Onları da Ferya öldürmedi. Onları orada bırakıp tırmanışına devam etti.
Çok sayıda gardiyan tarafından kovalanırken Wang Teng’in yüzü simsiyah oldu. Elini salladı ve gardiyanların üzerine düşen sayısız ışık noktasını serbest bıraktı.
Hiçlik Mayflies’in Öfkesi!
Boşlukta mühürlenen ruhani saldırılar, mayıs sinekleri patlak verdi ve birçok koruyucu düştü. Direnme yeteneklerini kaybettiler.
Wang Teng oyalanmayı planlamadı. Hızla uçup gitti.
Bir süre sonra Ferya ile karşılaştı. Sonunda tüm o gürültünün, peşinden koşan tüm gardiyanların kaynağını doğruladı. İfadesi değişti.
“Gelme!”
“Yapacağım.” Wang Teng kıs kıs güldü. Aniden hızlandı ve bulunduğu yere doğru koştu.

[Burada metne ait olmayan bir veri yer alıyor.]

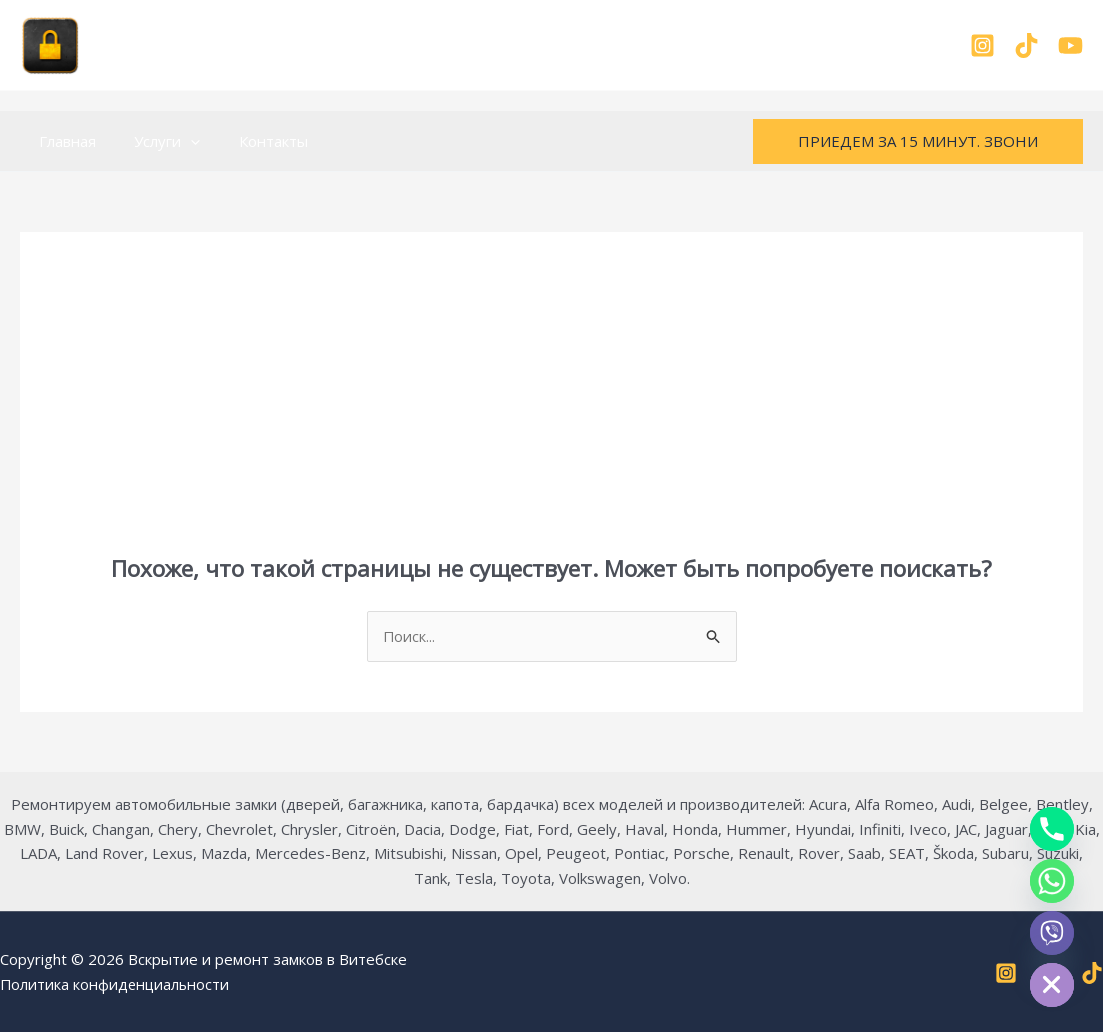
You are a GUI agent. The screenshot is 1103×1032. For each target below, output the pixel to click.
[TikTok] (1026, 45)
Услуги (155, 141)
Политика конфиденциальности (116, 984)
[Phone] (1052, 829)
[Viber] (1052, 933)
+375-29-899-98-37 (551, 45)
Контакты (252, 141)
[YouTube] (1070, 45)
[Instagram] (982, 45)
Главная (63, 141)
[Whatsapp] (1052, 881)
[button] (178, 141)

“Utanmaz!” Ferya kaşlarını çattı.
“’Tohumumu’ kaptın. İntikam almadım; bu sefer kaçamazsın,” diye yanıtladı Wang Teng.
Kükreme!
Birçok gardiyan kükredi ve peşlerinden koştu, Wang Teng ve Ferya zirveye yaklaştıkça heyecanları arttı.
Aniden, parlak beyaz ışıklar vücutlarından sızdı. Raging Force dalgalanmaları patlak verdi ve hızları fırladı; ışık hızıyla gençlere doğru fırladılar.
“Kahretsin!” Wang Teng’in yüzü asıldı.
“Kendi kendilerini yok edecekler!” Ferya’nın yüzü bembeyaz oldu.
Gardiyanların hızı birdenbire değişti ve göz açıp kapayıncaya kadar onlara ulaştı. Patlamalar birbirini izledi.
Boom!
Boom!
Boom!
Tüm gardiyanlar kendi kendini yok etmeyi seçti. Sınırsız güç bölgeyi bir fırtına gibi süpürüp Wang Teng ve Ferya’yı yutarken beyaz ışık onları kör etti.
Sis, ayrılma belirtileri göstererek savrulmaya ve dönmeye başladı. Ancak yoğun ışık nedeniyle hiçbir şey görülemedi.
Aniden, uzay biraz uzaklaştı ve Wang Teng dışarı çıktı.
“Ne yakın bir çağrı. Neredeyse ölüyordum.” Uzun bir iç çekti ve göğsünü sıvazladı.
Aynı anda bir ışık çaktı ve yanında Ferya belirdi. Light Bolt kullanarak kaçtı.
Ancak, daha kötü bir durumdaydı.
Ferya kasvetli ve korkmuş görünüyordu. Yüzüne renk gelmesi biraz zaman aldı.
“Genç bayan, biraz zayıfsın!” Wang Teng, onun nasıl göründüğünü görünce alay etti.